# [GIVEN INSTRUCTION A]
According to the mailing-list post, which register holds the less-significant part of the value when a D register is read as two S registers?

# [READING TEXT]
This is the mail archive of the gcc-patches@gcc.gnu.org mailing list for the GCC project.


Index Nav: [Date Index] [Subject Index] [Author Index] [Thread Index]
Message Nav: [Date Prev] [Date Next] [Thread Prev] [Thread Next]
Other format: [Raw text]

Re: [PATCH, ARM] Subregs of VFP registers in big-endian mode


On Sat, Oct 20, 2012 at 4:38 AM, Julian Brown <julian@codesourcery.com> wrote:
> Hi,
>
> Quite a few tests fail for big-endian multilibs which use VFP
> instructions at present. One reason for many of these is glaringly
> obvious once you notice it: for D registers interpreted as two S
> registers, the lower-numbered register is always the less-significant
> part of the value, and the higher-numbered register the
> more-significant -- regardless of the endianness the processor is
> running in.

# [DATASET ENTRIES]

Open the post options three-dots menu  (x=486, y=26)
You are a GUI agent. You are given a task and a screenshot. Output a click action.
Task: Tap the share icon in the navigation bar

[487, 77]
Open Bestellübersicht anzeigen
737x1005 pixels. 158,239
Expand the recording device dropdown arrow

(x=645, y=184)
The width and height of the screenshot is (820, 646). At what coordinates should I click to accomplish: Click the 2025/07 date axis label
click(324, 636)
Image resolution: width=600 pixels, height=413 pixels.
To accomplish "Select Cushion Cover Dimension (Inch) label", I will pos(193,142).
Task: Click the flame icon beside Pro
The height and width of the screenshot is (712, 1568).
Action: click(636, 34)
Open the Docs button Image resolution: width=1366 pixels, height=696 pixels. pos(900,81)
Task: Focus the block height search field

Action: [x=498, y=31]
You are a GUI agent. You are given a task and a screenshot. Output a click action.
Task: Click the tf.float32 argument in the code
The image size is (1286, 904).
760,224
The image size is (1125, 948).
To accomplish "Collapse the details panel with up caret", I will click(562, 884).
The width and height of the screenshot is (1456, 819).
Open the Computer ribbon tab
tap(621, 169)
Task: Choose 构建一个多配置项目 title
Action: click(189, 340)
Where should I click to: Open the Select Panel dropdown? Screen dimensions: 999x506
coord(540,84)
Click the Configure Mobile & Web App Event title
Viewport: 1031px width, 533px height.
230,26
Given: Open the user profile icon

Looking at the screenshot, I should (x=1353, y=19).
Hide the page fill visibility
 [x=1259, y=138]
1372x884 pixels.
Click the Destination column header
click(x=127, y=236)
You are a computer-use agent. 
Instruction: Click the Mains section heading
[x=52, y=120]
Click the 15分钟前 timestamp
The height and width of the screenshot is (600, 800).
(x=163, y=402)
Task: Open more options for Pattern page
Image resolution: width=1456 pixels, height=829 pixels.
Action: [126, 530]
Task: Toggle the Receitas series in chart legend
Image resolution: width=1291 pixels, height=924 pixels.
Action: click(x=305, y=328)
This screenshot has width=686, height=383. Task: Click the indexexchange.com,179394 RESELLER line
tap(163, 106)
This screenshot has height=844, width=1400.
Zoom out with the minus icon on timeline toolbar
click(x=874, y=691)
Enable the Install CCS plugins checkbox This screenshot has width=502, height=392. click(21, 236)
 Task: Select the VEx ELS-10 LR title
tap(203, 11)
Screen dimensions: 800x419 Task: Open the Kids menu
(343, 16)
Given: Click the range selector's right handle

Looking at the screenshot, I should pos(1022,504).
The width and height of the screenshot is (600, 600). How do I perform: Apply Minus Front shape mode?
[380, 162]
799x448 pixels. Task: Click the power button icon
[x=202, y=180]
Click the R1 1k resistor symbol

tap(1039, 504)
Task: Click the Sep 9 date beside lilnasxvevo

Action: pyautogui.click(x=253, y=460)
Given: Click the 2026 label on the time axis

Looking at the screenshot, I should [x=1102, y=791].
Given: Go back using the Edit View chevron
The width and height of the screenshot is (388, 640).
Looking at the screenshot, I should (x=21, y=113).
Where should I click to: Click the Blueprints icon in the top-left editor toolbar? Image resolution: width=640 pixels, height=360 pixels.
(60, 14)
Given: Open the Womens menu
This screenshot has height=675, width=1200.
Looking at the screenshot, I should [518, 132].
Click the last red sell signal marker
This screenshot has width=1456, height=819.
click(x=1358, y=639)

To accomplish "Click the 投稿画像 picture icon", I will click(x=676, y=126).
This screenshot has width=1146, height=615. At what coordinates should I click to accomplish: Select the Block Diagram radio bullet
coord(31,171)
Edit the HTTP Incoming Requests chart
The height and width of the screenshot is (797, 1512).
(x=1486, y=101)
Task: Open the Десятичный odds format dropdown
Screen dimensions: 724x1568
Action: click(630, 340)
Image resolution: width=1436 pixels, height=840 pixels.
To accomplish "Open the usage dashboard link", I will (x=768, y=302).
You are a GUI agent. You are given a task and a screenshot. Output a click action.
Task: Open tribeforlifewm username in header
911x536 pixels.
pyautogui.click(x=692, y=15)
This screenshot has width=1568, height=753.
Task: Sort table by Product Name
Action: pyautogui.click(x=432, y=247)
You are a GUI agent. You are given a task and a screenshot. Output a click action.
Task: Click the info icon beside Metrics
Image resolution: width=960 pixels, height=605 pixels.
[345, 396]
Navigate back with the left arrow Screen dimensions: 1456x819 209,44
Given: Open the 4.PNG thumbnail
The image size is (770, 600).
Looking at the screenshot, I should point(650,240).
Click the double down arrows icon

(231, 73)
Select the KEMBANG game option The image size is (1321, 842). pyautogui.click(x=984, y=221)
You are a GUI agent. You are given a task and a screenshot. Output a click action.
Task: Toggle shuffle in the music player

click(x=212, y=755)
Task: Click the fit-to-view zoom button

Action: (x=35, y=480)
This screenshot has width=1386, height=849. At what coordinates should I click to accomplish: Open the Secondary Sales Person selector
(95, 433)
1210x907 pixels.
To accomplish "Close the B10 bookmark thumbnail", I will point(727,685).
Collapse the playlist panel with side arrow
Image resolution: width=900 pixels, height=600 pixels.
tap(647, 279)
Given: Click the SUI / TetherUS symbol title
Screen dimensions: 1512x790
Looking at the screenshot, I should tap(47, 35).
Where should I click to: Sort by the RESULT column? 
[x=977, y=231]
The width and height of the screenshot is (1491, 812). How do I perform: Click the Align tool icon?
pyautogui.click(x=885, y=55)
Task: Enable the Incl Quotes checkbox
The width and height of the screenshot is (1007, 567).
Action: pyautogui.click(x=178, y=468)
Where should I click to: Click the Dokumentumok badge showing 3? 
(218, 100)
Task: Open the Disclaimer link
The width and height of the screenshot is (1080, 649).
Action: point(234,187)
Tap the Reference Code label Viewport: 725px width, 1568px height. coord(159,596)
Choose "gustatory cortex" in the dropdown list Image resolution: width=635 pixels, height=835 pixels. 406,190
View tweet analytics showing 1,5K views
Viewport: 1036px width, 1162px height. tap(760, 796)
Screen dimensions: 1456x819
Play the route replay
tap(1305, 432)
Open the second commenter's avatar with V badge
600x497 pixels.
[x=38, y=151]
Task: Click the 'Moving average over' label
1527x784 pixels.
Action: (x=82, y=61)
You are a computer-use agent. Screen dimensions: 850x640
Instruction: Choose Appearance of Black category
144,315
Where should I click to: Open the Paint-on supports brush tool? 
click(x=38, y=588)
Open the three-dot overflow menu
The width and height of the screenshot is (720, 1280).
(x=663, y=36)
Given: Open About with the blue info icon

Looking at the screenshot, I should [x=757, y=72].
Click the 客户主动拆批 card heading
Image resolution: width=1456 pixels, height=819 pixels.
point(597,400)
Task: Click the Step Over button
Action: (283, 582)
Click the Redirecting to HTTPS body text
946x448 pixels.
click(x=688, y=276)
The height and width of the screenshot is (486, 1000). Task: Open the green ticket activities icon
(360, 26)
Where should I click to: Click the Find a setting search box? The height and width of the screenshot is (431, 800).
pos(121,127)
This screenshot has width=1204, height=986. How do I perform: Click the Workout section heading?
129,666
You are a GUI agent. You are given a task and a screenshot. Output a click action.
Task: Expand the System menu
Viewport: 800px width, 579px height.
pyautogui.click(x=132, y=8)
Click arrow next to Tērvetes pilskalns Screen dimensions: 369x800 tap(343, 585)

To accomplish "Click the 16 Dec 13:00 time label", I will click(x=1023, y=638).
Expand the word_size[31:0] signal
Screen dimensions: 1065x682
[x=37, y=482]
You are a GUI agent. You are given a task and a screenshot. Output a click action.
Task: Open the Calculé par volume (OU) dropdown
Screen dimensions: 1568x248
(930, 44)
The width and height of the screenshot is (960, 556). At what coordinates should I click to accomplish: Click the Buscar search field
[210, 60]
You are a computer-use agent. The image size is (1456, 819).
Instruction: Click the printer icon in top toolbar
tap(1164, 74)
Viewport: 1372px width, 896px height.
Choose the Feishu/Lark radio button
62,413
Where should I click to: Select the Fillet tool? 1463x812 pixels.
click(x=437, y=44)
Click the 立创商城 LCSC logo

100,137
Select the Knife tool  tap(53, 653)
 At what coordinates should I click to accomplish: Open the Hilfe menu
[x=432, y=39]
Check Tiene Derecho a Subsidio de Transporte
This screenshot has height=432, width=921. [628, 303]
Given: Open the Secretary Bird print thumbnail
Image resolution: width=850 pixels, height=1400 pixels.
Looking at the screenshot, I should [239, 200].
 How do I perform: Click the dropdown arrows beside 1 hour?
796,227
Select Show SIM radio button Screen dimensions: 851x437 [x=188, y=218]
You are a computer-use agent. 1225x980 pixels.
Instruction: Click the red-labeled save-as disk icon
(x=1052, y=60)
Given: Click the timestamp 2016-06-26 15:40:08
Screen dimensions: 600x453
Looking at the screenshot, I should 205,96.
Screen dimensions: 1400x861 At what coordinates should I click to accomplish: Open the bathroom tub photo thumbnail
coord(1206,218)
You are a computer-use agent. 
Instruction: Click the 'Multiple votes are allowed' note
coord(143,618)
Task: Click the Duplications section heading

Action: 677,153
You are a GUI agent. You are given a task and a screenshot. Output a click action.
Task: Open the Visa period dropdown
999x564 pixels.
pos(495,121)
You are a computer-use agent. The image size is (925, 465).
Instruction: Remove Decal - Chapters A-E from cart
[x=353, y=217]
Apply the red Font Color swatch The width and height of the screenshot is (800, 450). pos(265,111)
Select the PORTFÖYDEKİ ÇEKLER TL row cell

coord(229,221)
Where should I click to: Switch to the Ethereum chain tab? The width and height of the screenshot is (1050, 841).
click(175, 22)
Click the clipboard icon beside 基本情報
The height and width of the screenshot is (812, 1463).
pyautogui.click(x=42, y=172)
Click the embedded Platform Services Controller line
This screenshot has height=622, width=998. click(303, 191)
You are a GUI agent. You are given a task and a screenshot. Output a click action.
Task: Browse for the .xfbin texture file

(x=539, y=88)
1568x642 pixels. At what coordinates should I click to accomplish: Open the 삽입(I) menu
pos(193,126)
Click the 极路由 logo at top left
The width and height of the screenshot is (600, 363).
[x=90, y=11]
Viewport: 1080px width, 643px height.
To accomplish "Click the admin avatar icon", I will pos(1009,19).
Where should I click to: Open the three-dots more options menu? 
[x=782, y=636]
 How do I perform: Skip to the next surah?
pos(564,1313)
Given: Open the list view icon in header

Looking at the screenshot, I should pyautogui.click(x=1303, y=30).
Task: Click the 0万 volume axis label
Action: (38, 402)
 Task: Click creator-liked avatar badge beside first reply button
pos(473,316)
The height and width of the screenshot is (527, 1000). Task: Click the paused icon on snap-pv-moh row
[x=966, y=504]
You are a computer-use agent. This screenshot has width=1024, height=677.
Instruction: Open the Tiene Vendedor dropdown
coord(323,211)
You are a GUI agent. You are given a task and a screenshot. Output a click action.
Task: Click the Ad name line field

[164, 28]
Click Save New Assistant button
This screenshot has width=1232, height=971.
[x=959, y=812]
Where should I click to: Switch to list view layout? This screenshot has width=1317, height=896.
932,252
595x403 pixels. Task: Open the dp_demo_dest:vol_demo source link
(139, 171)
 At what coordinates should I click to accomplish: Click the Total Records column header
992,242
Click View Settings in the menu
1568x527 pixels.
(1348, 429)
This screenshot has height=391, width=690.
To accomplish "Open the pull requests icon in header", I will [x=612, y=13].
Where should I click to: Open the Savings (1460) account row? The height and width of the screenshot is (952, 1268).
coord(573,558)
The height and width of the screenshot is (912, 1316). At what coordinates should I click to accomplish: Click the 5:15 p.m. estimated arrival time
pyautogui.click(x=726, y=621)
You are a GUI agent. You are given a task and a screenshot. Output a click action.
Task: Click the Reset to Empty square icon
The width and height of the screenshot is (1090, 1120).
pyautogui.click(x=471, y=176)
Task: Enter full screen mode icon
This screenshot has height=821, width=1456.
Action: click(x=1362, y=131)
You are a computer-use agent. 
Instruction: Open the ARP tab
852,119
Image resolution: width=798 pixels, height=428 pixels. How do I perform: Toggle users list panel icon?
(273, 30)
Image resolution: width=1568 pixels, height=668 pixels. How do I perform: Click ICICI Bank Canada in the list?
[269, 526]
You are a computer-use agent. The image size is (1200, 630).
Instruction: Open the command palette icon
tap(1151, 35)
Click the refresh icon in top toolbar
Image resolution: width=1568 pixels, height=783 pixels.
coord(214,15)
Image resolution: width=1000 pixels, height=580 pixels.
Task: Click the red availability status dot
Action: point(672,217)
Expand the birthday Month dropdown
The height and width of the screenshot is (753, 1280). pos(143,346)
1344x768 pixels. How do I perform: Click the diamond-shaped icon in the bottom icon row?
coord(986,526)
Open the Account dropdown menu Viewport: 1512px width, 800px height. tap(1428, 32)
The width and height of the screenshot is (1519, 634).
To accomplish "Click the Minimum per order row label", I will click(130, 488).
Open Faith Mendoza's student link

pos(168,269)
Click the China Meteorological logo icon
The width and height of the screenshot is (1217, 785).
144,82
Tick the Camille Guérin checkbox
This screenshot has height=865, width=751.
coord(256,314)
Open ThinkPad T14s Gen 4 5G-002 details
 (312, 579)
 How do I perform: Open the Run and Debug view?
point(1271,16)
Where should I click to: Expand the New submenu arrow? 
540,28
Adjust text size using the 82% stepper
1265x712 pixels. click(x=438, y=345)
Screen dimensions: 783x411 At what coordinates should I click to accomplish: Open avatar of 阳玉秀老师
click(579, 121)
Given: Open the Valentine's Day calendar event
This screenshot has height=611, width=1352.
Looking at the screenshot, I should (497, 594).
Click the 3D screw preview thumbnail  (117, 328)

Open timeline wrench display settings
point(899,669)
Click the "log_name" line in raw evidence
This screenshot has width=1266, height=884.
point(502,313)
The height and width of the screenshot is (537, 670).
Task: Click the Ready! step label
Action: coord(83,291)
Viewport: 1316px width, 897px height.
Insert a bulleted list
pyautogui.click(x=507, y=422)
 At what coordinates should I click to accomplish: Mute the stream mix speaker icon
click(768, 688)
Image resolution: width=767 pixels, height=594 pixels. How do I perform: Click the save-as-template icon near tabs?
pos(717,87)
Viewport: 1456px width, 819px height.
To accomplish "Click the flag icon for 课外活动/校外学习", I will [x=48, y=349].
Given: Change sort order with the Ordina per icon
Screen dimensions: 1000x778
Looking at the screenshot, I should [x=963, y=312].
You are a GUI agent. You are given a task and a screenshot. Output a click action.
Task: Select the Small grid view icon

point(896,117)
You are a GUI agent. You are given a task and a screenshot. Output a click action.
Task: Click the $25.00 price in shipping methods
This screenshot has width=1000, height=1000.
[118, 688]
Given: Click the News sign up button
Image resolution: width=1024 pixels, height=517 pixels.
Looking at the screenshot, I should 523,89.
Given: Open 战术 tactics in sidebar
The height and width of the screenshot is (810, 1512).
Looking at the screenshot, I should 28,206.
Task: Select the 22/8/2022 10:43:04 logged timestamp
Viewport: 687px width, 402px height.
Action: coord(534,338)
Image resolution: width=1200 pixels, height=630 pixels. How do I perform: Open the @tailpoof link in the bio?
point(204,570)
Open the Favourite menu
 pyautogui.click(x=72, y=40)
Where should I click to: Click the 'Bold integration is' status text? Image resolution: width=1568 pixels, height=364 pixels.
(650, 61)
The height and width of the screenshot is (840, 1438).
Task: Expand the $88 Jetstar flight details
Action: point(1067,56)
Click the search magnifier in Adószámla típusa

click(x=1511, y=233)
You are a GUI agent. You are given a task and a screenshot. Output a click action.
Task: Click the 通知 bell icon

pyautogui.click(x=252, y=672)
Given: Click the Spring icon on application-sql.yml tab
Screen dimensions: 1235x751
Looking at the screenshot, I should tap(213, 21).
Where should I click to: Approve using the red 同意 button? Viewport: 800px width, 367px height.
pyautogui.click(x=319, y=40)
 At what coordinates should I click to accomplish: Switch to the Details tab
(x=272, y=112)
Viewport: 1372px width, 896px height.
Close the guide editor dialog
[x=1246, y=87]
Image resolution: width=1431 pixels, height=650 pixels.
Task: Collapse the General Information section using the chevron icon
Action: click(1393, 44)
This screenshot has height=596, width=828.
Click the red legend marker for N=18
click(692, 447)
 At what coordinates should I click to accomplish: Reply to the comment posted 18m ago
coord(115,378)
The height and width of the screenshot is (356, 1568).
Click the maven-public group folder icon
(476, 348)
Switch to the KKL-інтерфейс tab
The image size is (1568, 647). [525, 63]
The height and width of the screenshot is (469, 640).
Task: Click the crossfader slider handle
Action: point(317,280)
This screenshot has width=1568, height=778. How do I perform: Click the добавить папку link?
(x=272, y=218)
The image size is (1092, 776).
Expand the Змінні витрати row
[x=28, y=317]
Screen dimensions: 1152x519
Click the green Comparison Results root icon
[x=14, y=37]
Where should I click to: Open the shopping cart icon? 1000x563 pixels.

# [GIVEN INSTRUCTION B]
In the rows, quote everything from the line containing "You are a computer-use agent. 1225x980" down to the line containing "pos(495,121)", including both of those lines.

# [FINAL ANSWER A]
The lower-numbered register, regardless of the processor's endianness.

# [FINAL ANSWER B]
You are a computer-use agent. 1225x980 pixels.
Instruction: Click the red-labeled save-as disk icon
(x=1052, y=60)
Given: Click the timestamp 2016-06-26 15:40:08
Screen dimensions: 600x453
Looking at the screenshot, I should 205,96.
Screen dimensions: 1400x861 At what coordinates should I click to accomplish: Open the bathroom tub photo thumbnail
coord(1206,218)
You are a computer-use agent. 
Instruction: Click the 'Multiple votes are allowed' note
coord(143,618)
Task: Click the Duplications section heading

Action: 677,153
You are a GUI agent. You are given a task and a screenshot. Output a click action.
Task: Open the Visa period dropdown
999x564 pixels.
pos(495,121)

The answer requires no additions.